(Saved entries)
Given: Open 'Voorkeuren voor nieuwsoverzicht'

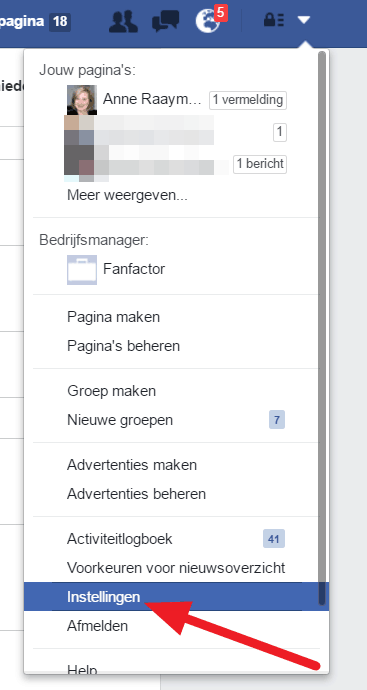Looking at the screenshot, I should 176,568.
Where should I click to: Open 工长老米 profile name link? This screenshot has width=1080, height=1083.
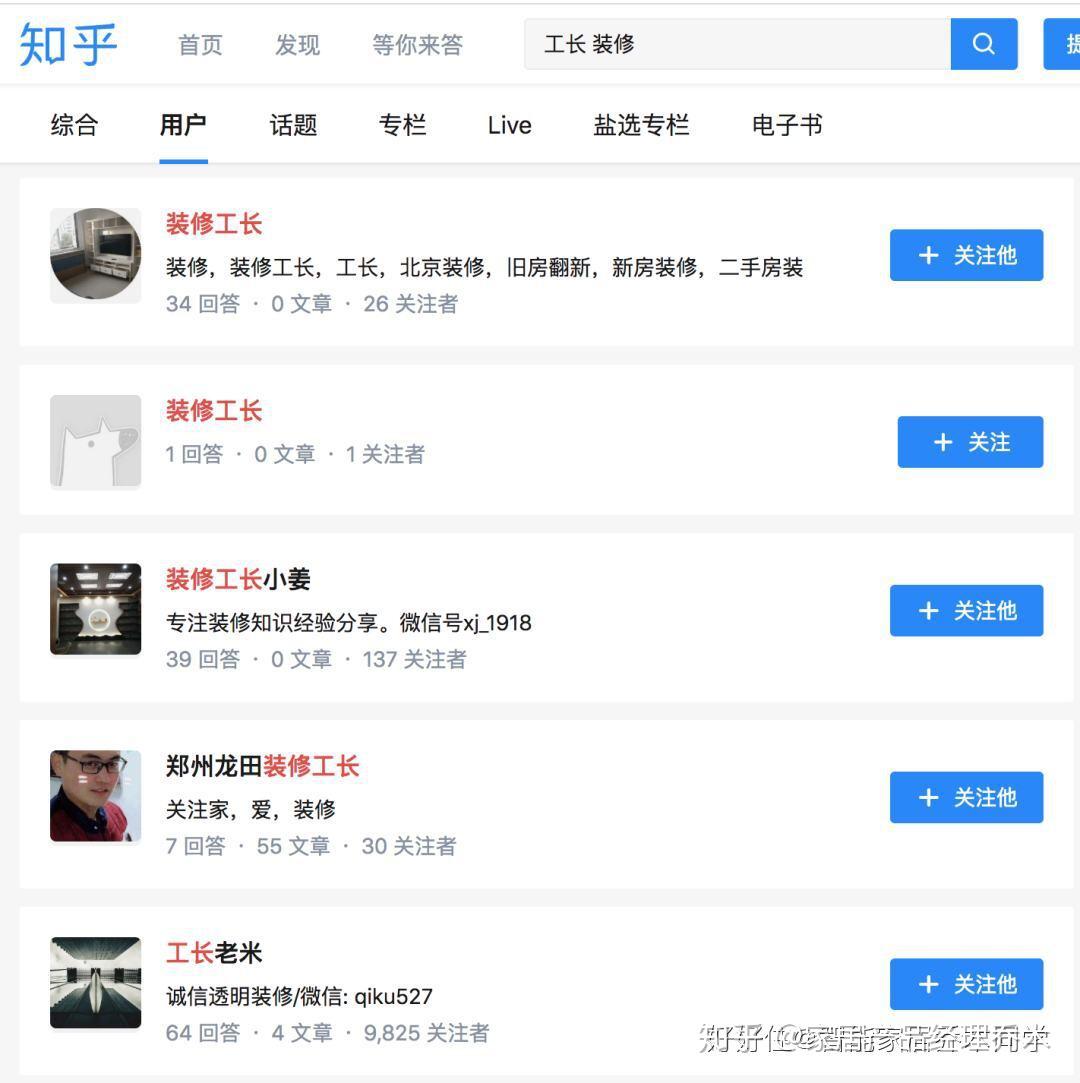click(214, 953)
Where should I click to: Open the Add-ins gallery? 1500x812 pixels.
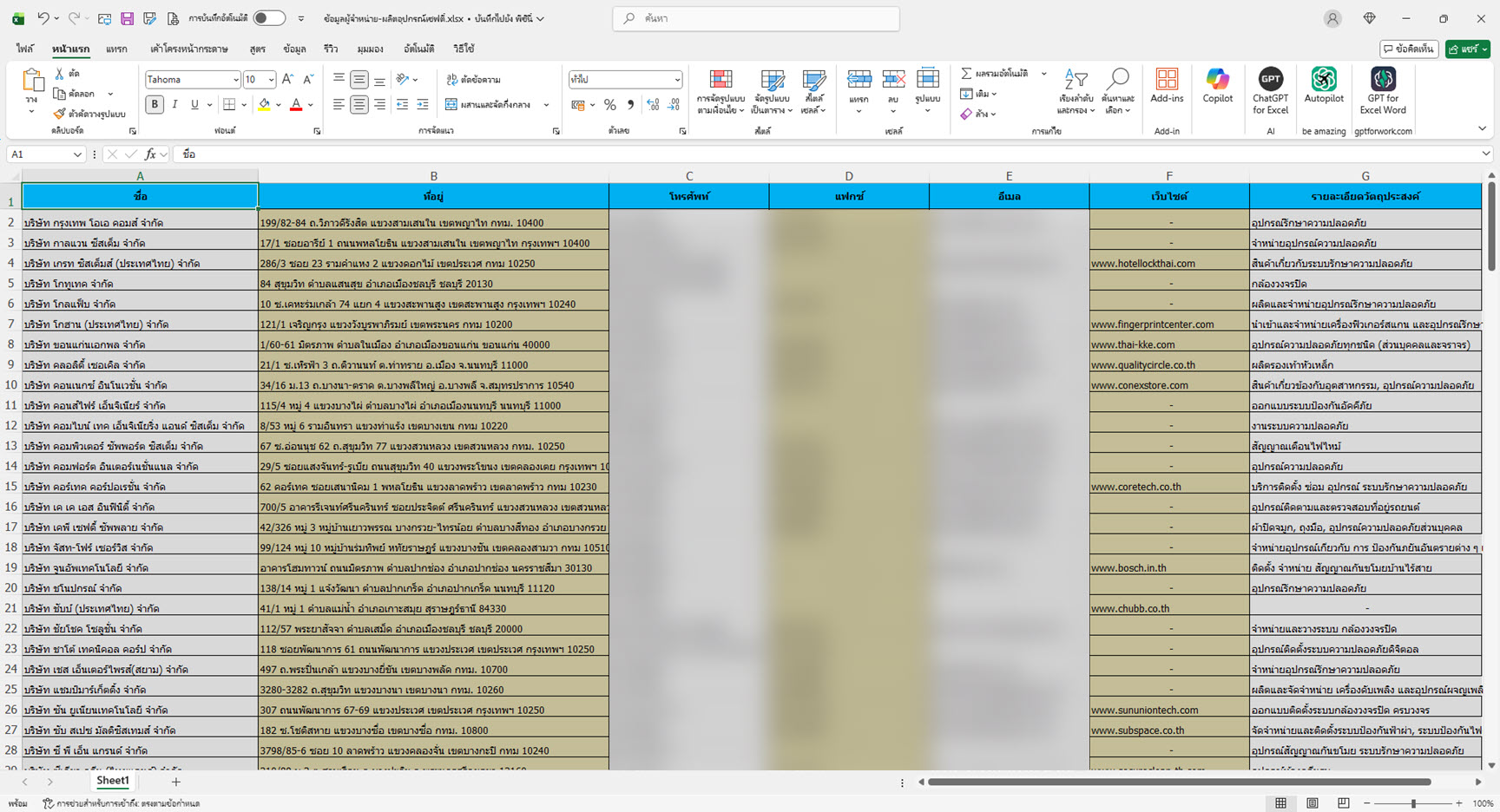click(x=1167, y=87)
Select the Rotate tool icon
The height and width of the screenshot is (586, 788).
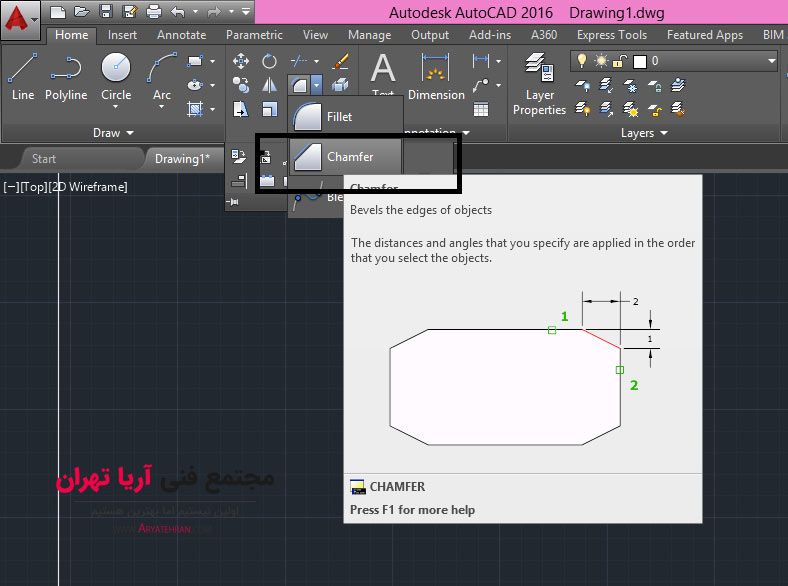[x=269, y=61]
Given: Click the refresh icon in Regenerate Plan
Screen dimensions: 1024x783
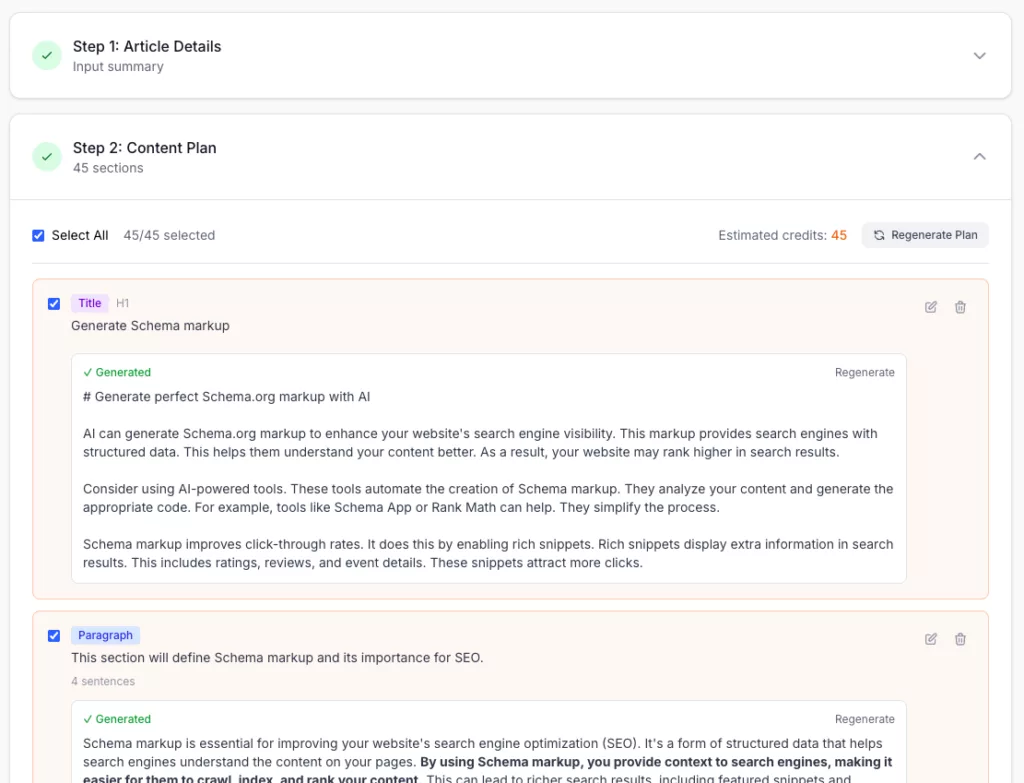Looking at the screenshot, I should tap(879, 235).
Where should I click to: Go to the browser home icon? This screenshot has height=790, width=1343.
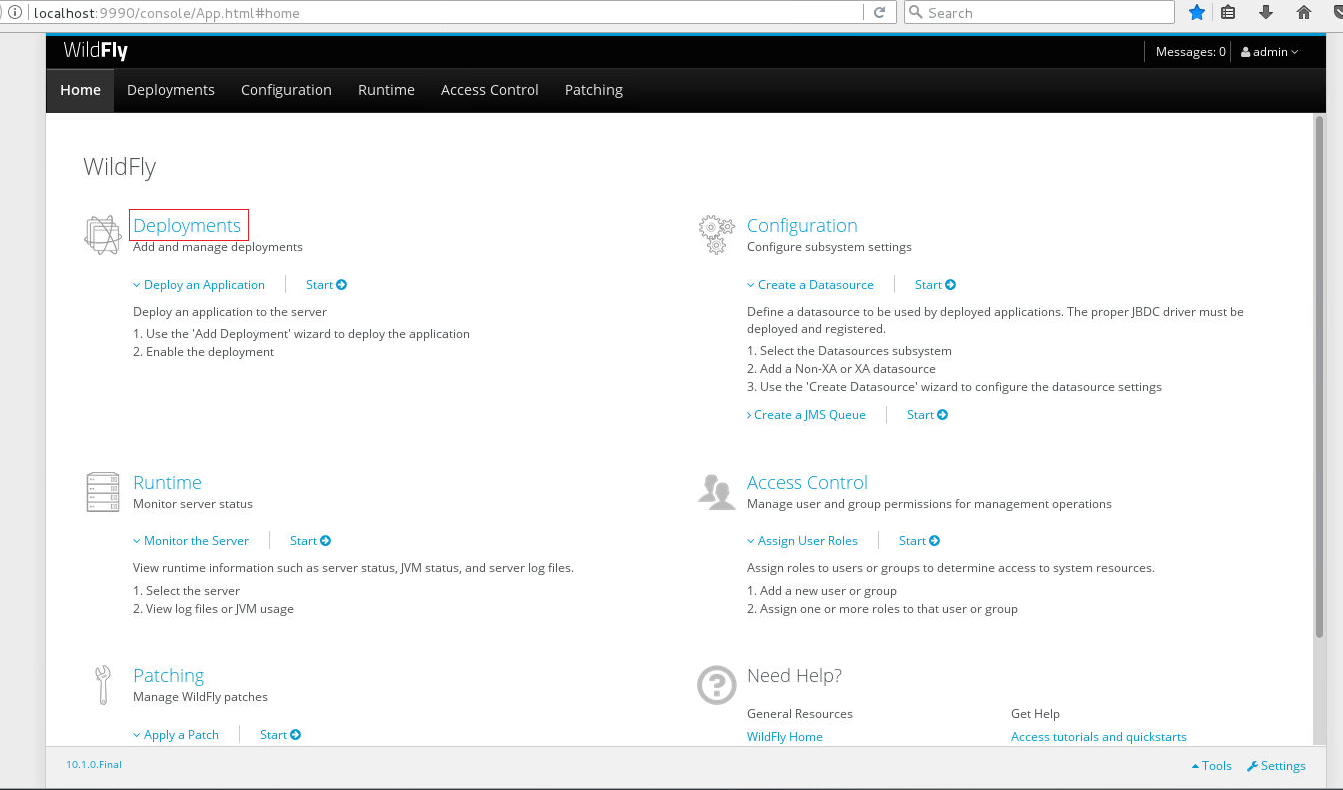[1303, 13]
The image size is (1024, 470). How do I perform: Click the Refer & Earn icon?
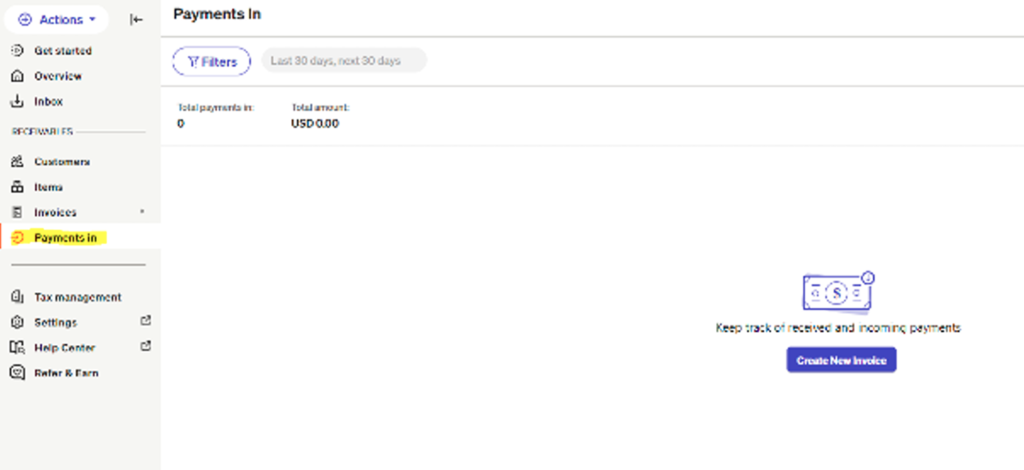pos(17,373)
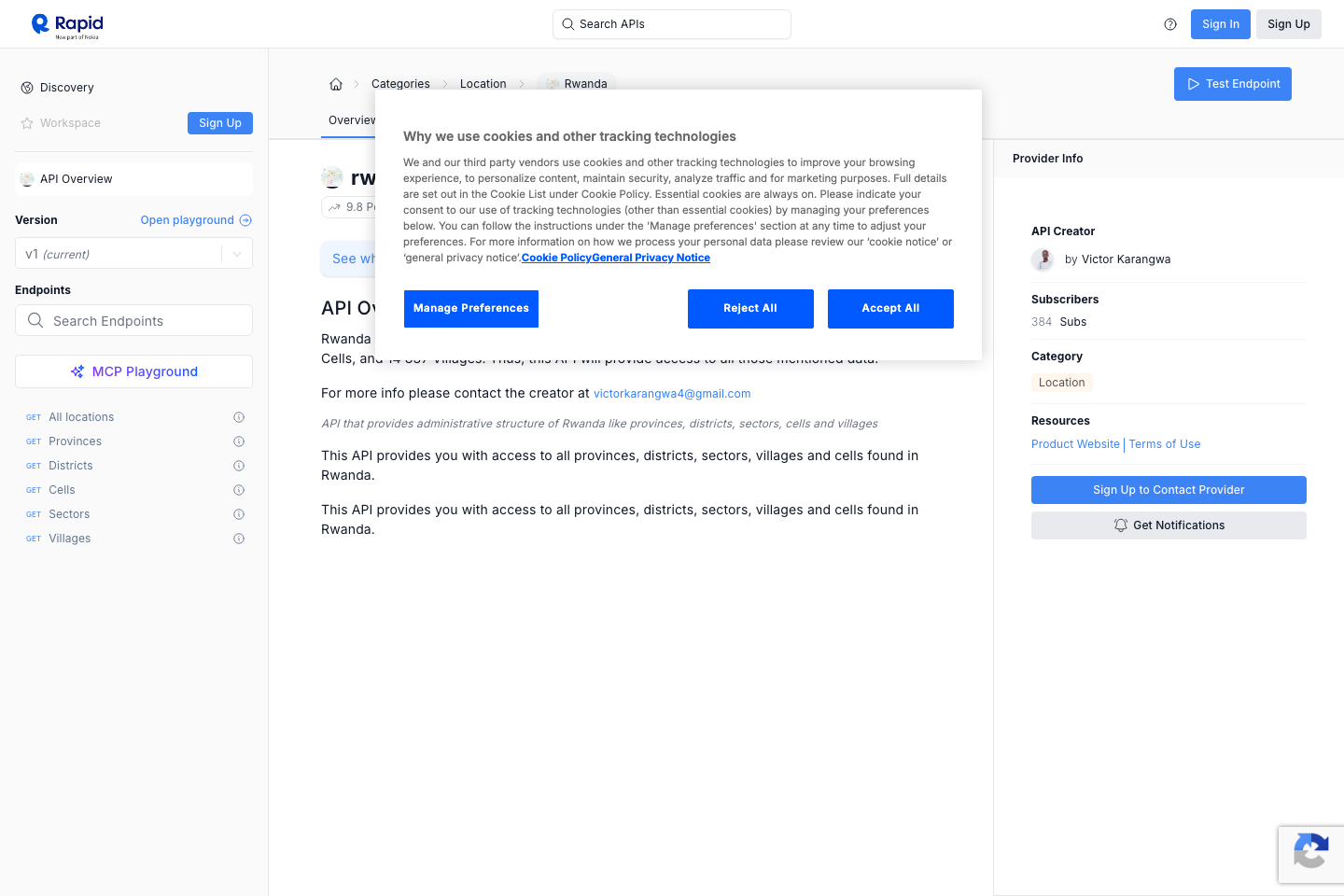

Exercise details –
Leaving images out, please output every line of the data exactly.

Solution –
Given: Open 'Voorkeuren voor nieuwsoverzicht'

Looking at the screenshot, I should 176,568.
Where should I click to: Open 工长老米 profile name link? This screenshot has width=1080, height=1083.
click(214, 953)
Where should I click to: Open the Add-ins gallery? 1500x812 pixels.
click(x=1167, y=87)
Select the Rotate tool icon
The height and width of the screenshot is (586, 788).
[x=269, y=61]
Given: Click the refresh icon in Regenerate Plan
Screen dimensions: 1024x783
Looking at the screenshot, I should tap(879, 235).
Where should I click to: Go to the browser home icon? This screenshot has height=790, width=1343.
[1303, 13]
The image size is (1024, 470). How do I perform: Click the Refer & Earn icon?
pos(17,373)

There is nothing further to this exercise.